> **Übungstext**:
═══

Seit über vier Wochen arbeiten wir täglich mit Kindern in verschiedenen Lagern und Waisenhäusern - die ja eigentlich keine Waisenhäuser sondern vielmehr Waisenzelte sind. Jeder Grünstreifen, jede Verkehrsinsel, jeder ehemals freie Platz der Stadt steht voller Zelte. Angrenzend türmen sich Müllberge, die häufig auch für die tägliche Notdurft benutzt werden. Wohin sollen die Menschen auch anders gehen. Das Ausmaß der Zerstörung ist unfassbar groß. Wann das einmal wieder anders werden soll, weiß keiner zu sagen. In den Lagern kommen uns die Kinder schon entgegen. Sie erwarten uns, wissen genau, wann wir kommen werden. Die Schulen haben zum Teil zwar ihren Tätigkeit schon wieder aufgenommen, dennoch gibt es aber viele, viele Kinder, die in ihrem bisherigen Leben eine Schule noch nicht einmal von außen, geschweige denn von innen gesehen haben. Für sie sind wir die einzige Abwechslung in einem von Tristesse und Aggression geprägten Alltag.

═══

> **Bereitgestelltes Material**:
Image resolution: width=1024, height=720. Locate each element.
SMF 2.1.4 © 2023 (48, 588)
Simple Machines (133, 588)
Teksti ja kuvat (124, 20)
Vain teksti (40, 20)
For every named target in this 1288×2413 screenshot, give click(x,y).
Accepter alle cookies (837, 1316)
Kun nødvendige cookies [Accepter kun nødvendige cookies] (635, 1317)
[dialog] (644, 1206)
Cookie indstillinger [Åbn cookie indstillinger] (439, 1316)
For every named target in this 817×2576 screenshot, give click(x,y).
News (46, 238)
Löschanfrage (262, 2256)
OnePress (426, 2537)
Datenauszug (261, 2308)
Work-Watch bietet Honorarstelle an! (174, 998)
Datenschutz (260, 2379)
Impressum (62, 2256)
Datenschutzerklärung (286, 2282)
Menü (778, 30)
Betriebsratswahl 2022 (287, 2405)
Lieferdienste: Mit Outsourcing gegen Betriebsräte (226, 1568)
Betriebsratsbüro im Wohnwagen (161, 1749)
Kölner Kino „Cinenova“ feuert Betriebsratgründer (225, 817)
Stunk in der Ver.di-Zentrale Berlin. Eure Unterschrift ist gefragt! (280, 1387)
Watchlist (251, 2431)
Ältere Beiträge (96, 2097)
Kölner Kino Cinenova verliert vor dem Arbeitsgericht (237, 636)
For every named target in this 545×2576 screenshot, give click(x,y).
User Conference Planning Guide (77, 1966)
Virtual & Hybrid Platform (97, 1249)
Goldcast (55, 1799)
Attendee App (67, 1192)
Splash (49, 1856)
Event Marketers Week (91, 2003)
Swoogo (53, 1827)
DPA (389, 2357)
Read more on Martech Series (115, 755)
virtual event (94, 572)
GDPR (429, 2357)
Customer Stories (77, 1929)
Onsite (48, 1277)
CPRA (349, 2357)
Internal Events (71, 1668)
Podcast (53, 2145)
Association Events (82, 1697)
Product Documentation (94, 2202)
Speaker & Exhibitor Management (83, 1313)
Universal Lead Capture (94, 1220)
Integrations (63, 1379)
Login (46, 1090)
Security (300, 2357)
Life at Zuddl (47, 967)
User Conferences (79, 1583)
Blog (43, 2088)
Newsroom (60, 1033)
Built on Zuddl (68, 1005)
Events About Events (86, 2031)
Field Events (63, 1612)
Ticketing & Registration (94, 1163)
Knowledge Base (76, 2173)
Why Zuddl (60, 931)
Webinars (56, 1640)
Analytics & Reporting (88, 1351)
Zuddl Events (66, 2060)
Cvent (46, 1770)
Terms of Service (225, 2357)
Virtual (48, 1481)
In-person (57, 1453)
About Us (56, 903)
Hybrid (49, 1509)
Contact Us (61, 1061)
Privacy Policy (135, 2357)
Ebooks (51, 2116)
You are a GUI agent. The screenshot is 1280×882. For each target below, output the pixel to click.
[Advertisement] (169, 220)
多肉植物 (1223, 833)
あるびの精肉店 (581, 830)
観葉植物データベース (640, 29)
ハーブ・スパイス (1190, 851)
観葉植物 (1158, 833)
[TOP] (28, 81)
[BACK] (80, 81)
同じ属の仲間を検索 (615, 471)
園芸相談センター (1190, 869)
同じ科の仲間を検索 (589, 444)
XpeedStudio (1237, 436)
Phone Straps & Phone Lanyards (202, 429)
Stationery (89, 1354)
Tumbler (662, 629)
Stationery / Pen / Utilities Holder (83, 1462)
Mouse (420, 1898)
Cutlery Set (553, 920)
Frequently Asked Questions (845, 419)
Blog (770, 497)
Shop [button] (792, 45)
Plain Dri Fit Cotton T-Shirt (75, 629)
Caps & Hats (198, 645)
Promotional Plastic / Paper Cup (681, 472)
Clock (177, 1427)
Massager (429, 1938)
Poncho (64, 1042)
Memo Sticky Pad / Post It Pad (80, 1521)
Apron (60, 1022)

═══

> **Zu erledigende Aufgaben**:
A. Welche Stellen der Stadt stehen laut dem Übungstext voller Zelte?
B. Führe den Übungstext über die Arbeit mit Kindern in den Zeltlagern im Anschluss an seinen letzten Satz weiter.
Die Datensätze sind eigenständiges Material und gehören nicht zum Übungstext.

> **Lösungen**:
A. Jeder Grünstreifen, jede Verkehrsinsel und jeder ehemals freie Platz der Stadt.

B.
Ein Lager ist kein kinderfreundlicher Ort. Zelt steht an Zelt - für Spielen bleibt weder physischer noch seelischer Raum. Es ist heiß. Unter den Plastikplanen, die vor Regen und Sonne schützen sollen, staut sich die Hitze. In diese Situationen versuchen wir, ein bisschen Kindheit zu bringen - und dann noch so, dass das, was wir mit den Kindern tun, heilsam wirkt und das seelische Leben der Kinder stärkt. Jede Tätigkeit, jede Kleinigkeit, die ein Kollege oder eine Kollegin mit den Kindern macht - ob es nun Malen, Seilspringen, Singen, Tanzen, Instrumente-Herstellen oder das Vorspielen eines kleinen Märchens ist - wird aufgesaugt und angenommen, wie Wasser in der Wüste. Selbst die 14-jährigen Jungs setzen sich interessiert in den Kreis und versuchen sich andächtig in der Herstellung von Wollpüppchen. Im Kinderkreis daneben erklingt ein rhythmisches Lied. Unser Kollege klatscht, springt und stampft mit den Kindern. Gemeinsam wird auf selbst hergestellte Rasseln und Klanghölzern gespielt. Und die Kinder lachen - sie sind stolz und glücklich. Dass die Arbeit Früchte trägt, merken alle. Denn die Kinder finden hier einen Ort der Ruhe und Zuwendung, in dem sie selbst im Mittelpunkt stehen können. Und das reduziert die Aggression erheblich und schafft heilsamen, seelischen Innenraum.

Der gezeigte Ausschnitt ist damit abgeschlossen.